Pull out every line of the data below that contains the word "will". Case matters.
==========
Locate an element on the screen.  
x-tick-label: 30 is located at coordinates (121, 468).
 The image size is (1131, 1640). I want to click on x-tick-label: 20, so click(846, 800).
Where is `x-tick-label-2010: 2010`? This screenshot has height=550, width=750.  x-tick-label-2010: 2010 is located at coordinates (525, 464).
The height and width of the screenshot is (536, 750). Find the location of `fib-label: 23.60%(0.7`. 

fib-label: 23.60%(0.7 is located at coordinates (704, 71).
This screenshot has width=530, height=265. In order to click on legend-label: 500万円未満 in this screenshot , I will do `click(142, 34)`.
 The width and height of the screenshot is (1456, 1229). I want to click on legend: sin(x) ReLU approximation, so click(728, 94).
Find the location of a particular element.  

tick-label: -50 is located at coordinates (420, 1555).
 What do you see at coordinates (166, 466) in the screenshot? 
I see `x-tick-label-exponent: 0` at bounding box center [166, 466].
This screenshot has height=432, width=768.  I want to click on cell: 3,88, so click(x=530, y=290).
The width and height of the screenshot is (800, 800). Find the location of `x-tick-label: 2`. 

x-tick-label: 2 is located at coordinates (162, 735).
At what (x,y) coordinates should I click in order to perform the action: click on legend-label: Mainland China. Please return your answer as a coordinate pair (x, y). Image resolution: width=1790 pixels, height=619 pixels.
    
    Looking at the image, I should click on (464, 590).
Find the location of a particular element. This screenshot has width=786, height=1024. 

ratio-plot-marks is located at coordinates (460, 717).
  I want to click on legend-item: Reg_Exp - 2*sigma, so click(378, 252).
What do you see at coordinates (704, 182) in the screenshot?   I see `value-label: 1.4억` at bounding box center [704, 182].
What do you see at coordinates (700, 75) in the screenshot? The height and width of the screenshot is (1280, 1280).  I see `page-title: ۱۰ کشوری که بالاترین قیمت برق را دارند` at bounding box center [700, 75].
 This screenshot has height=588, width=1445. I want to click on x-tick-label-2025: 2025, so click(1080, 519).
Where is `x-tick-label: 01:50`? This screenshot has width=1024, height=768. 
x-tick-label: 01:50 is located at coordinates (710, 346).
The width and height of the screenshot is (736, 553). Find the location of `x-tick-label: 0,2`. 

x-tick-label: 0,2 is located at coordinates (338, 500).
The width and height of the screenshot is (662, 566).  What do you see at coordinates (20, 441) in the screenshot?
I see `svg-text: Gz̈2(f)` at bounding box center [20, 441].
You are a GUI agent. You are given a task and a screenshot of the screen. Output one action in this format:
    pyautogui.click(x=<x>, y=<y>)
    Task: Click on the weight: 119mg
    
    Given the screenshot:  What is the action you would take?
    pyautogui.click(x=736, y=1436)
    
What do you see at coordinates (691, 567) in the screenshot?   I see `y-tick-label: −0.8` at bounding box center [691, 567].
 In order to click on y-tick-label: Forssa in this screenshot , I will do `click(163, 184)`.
==========
> [Completed task]
This screenshot has width=530, height=265. In order to click on legend-label: 500万円未満 in this screenshot , I will do `click(142, 34)`.
 In order to click on y-tick-label: Forssa in this screenshot , I will do `click(163, 184)`.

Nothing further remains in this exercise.